Like it or not, though, the politics of this crisis may come to Crimea’s Jews, who get much-needed assistance from JDC-run “chesed” centers on the peninsula. In the days leading up to Sunday’s referendum JDC staff members reported having trouble getting through checkpoints to take care of their needy clients, according to Snyder.
Whether that will change now that the referendum has been held is anyone’s guess. Crimea’s Tatar minority largely boycotted the vote, as did other pro-Ukrainian Crimeans, and it’s not clear if they will quietly accept the outcome.
Meanwhile, Russian President Vladimir Putin, in a dark echo of Adolf Hitler, continues to state that he will protect ethnic Russians in Ukraine. Could that mean new incursions? What would it mean for Jews in Ukraine and other former Soviet republics?
The Obama administration isn’t waiting to find out. The president has sent Vice President Joe Biden to Poland and the Baltic states to shore up its diplomatic positions there; Secretary of State John Kerry has already visited Ukraine while the president has promised $1 billion in aid to that country. Some sanctions are already in place. Most ominous of all, Reuters reported that a U.S. guided missile destroyer is on an extended exercise operation in the Black Sea.

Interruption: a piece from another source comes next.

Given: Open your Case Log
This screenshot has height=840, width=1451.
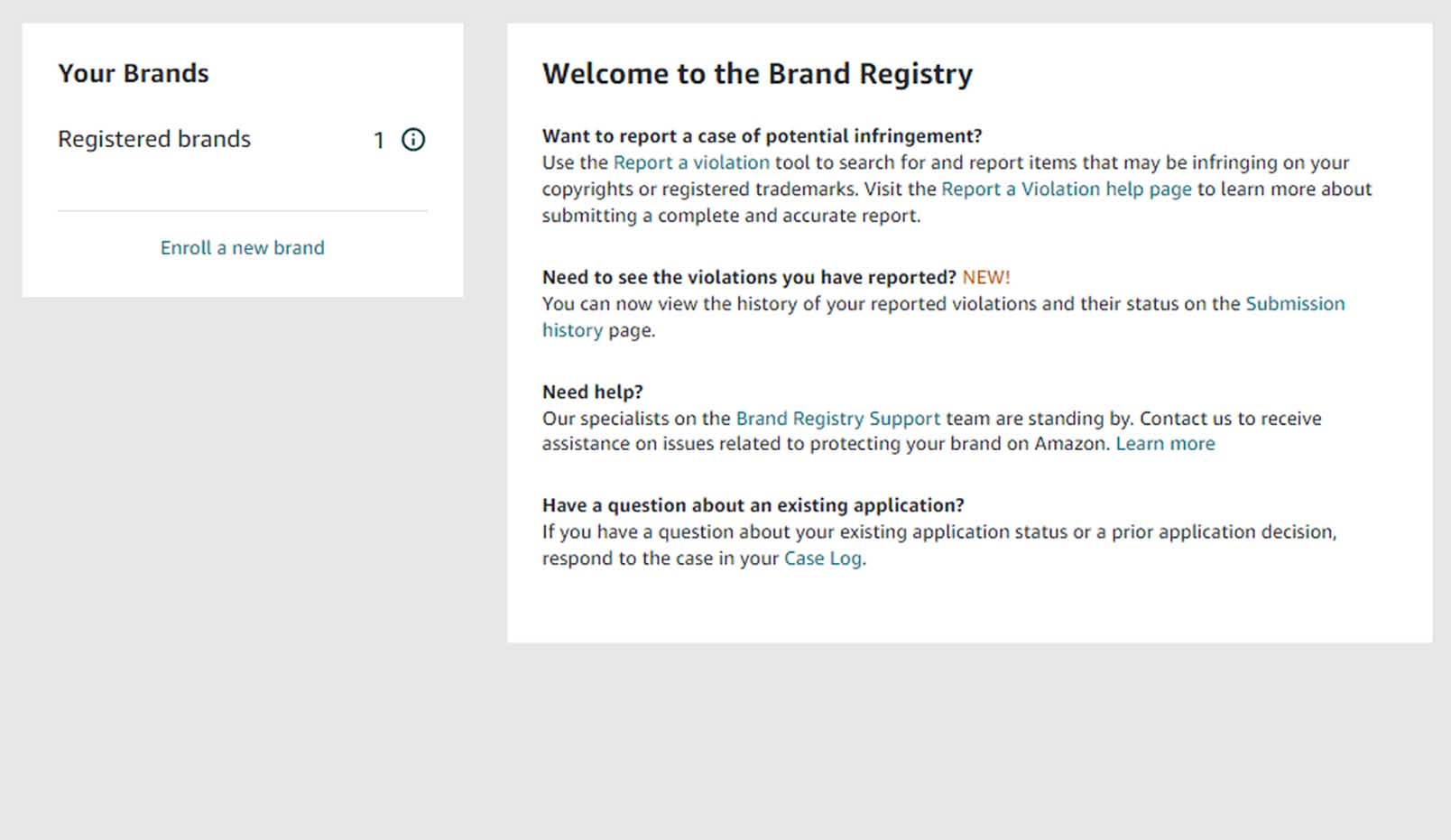Looking at the screenshot, I should (822, 558).
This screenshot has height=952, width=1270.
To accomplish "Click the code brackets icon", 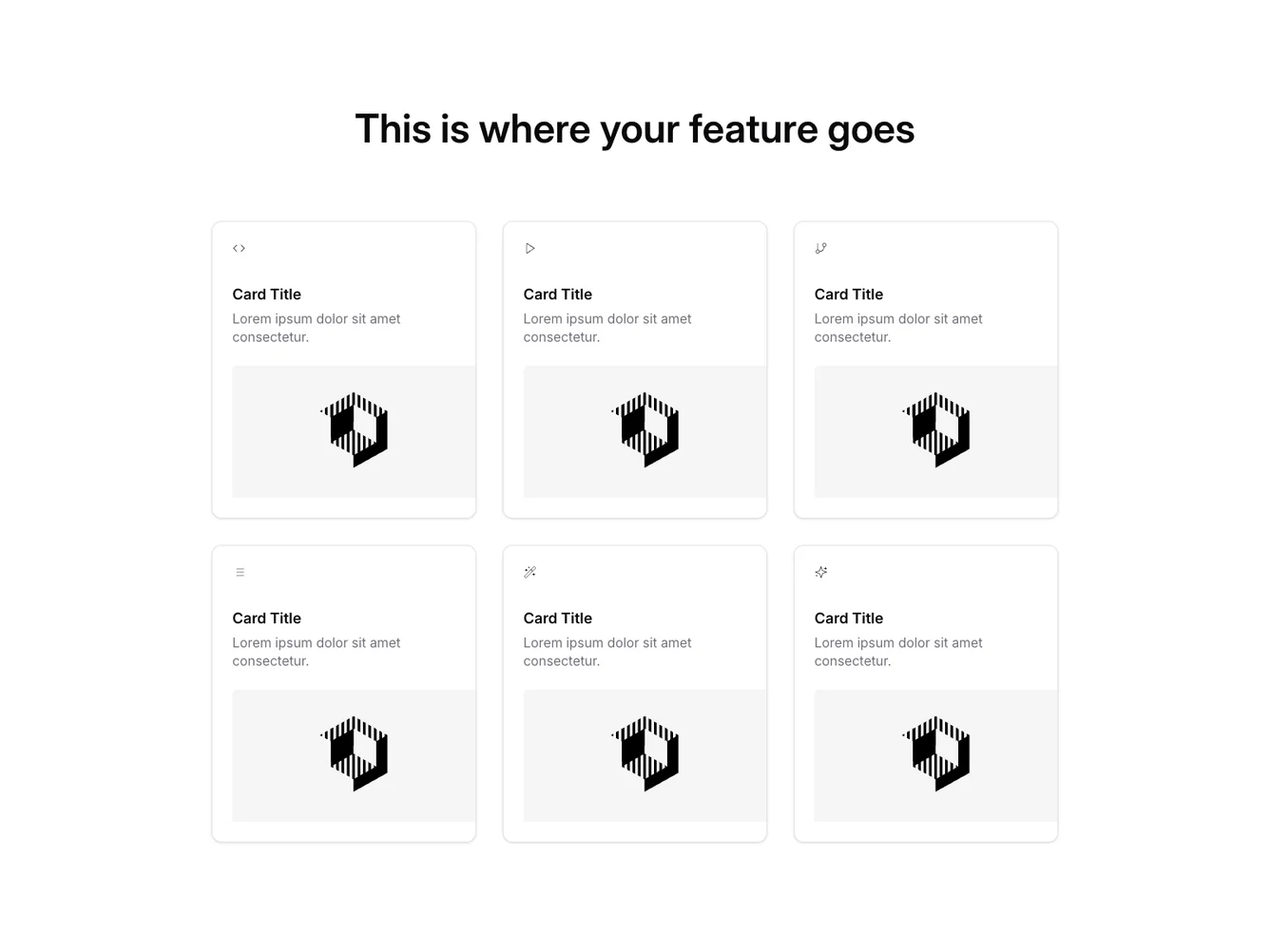I will pyautogui.click(x=239, y=249).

We don’t know how all this will work out, but to be honest, we have little love for either Ukraine or Russia — two countries with shameful histories of anti-Semitism.
We do care about the Jews who live in these lands — those who are too old to emigrate, those who are rediscovering their faiths and those who stay behind to assist the remnant of this once vital community. We support efforts by JDC and the Jewish Agency for Israel to help these people, up to and including making aliyah if they choose. (JAFI is already reporting an uptick in aliyah interest among Ukrainian Jews.)
If the Putin regime, in its megalomania, poses a threat to Jews who remain, then we support a strong response from our government. No one wants a war, and we don’t believe one is imminent, but if our people are in trouble, we can hardly stand idly by.